▶ _TASK ITEM_: In the text on circumcision and HIV prevention, which group at greatest risk in the United States does the procedure not seem to protect?

▶ _EXERCISE TEXT_:
The New York Times reports that officials at the Centers for Disease Control are likely to recommend that infant boys be routinely circumcised, in an effort to lower HIV rates.
The topic is a delicate one that has already generated controversy, even though a formal draft of the proposed recommendations, due out from the Centers for Disease Control and Prevention by the end of the year, has yet to be released.
Experts are also considering whether the surgery should be offered to adult heterosexual men whose sexual practices put them at high risk of infection. But they acknowledge that a circumcision drive in the United States would be unlikely to have a drastic impact: the procedure does not seem to protect those at greatest risk here, men who have sex with men.
This strikes me as wrong on so many counts. The CDC admits that universal circumcision will offer only a marginal benefit. That minor benefit in preventing heterosexual transmission would be seen only 15 to 20 years from now (unless we assume today’s baby boys will be exceptionally precocious, sexually). If adult men were to seek circumcision in large numbers, there might be a short-term impact on transmission. But if the CDC thinks adult men will clamor to be cut, I’ve got a bridge they might like to buy, too.
The CDC is relying on an African study that showed a sharp drop in heterosexual transmission of HIV in men who were circumcised as adults. However, no study has shown a similar benefit in highly deveoped countries.
Circumcision offers at best false security. It won’t allow anyone to throw away the condoms. Bioethicist Alice Dreger explains:
To state the obvious, circumcision doesn’t prevent HIV infection. A circumcised penis may be less effective at transmitting HIV, but it can still manage it. Anyone who thinks they are protecting their son from HIV by preemptive circumcision probably should also consider castration, since that significantly lowers the libido, and heaven knows libido is a serious risk factor for sexually transmitted diseases. Or you might just consider good sex education.

▶ _SUPPLIED MATERIAL_:
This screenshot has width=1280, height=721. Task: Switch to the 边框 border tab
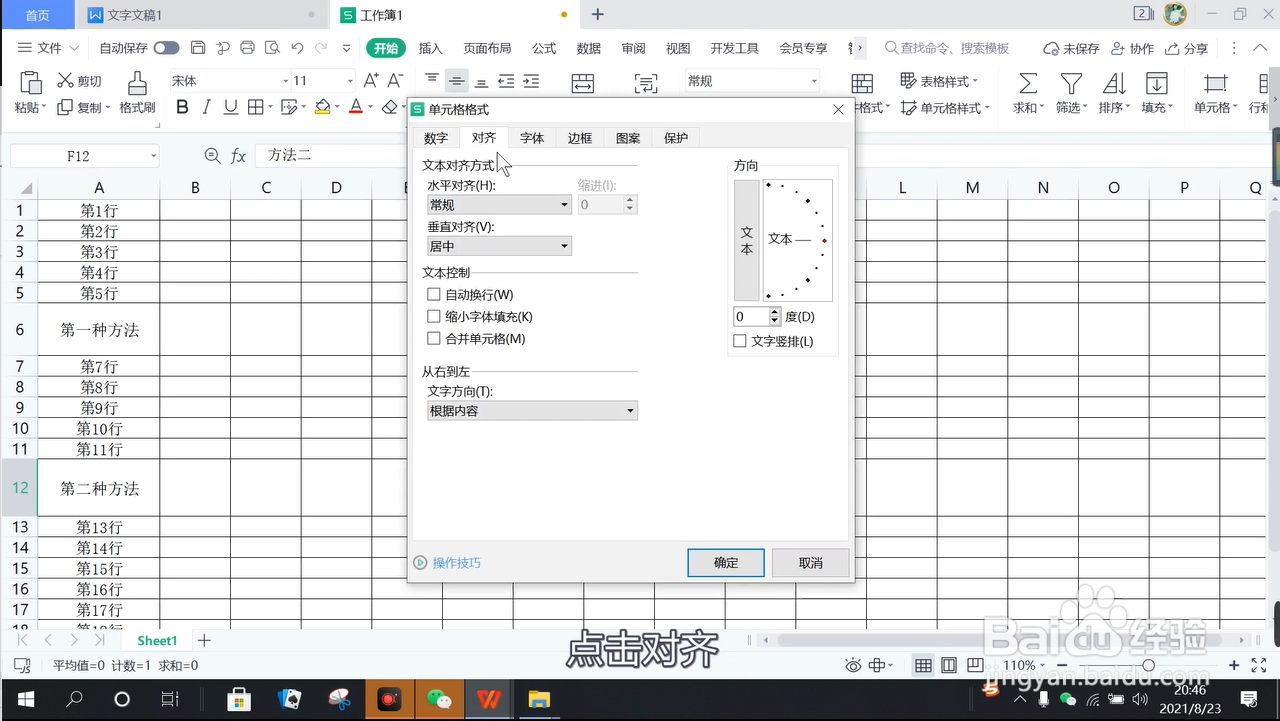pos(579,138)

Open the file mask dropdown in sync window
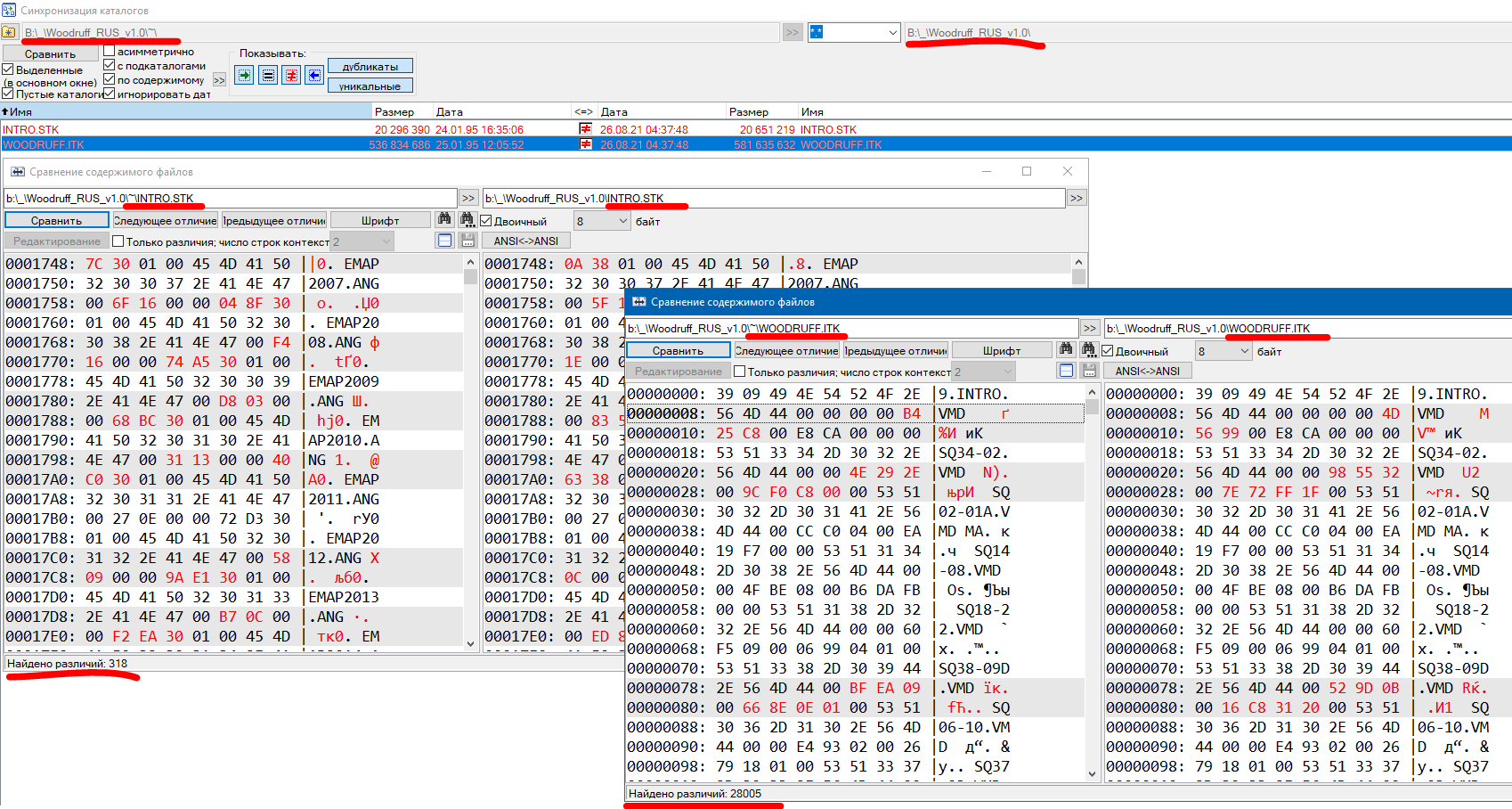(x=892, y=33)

▶ _RESPONSE TO THE TASK_: Men who have sex with men.